_HOW TO COMPLETE THIS TASK_
Please copy each line of the records below that holds the word "will".

[Recorded data]
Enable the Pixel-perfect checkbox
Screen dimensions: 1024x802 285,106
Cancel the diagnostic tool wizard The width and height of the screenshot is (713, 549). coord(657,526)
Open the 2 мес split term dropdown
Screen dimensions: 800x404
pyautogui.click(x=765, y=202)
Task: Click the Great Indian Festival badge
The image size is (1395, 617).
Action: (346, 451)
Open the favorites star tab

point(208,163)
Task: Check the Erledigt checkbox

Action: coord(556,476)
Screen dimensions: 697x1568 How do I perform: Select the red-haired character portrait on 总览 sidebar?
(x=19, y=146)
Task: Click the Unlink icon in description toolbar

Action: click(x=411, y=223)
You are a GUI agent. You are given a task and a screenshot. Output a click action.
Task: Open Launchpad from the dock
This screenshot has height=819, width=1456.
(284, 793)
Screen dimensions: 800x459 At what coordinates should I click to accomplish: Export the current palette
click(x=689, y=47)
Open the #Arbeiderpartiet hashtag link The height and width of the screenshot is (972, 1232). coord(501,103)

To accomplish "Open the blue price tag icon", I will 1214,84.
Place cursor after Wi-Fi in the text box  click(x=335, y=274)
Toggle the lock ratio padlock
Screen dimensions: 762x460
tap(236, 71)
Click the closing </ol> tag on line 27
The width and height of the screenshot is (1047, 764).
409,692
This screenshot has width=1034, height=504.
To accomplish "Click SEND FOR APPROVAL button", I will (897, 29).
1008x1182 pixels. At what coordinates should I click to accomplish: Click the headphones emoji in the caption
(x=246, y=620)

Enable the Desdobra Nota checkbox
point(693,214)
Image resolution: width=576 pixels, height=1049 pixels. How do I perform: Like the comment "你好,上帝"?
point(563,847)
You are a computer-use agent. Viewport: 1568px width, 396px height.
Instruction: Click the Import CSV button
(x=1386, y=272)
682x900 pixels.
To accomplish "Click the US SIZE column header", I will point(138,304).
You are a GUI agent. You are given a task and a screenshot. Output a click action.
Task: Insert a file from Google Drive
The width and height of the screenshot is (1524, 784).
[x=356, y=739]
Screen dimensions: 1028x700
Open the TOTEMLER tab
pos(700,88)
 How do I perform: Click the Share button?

_TASK OUTPUT_
To accomplish "Open the blue price tag icon", I will 1214,84.
To accomplish "Click SEND FOR APPROVAL button", I will (897, 29).
To accomplish "Click the US SIZE column header", I will point(138,304).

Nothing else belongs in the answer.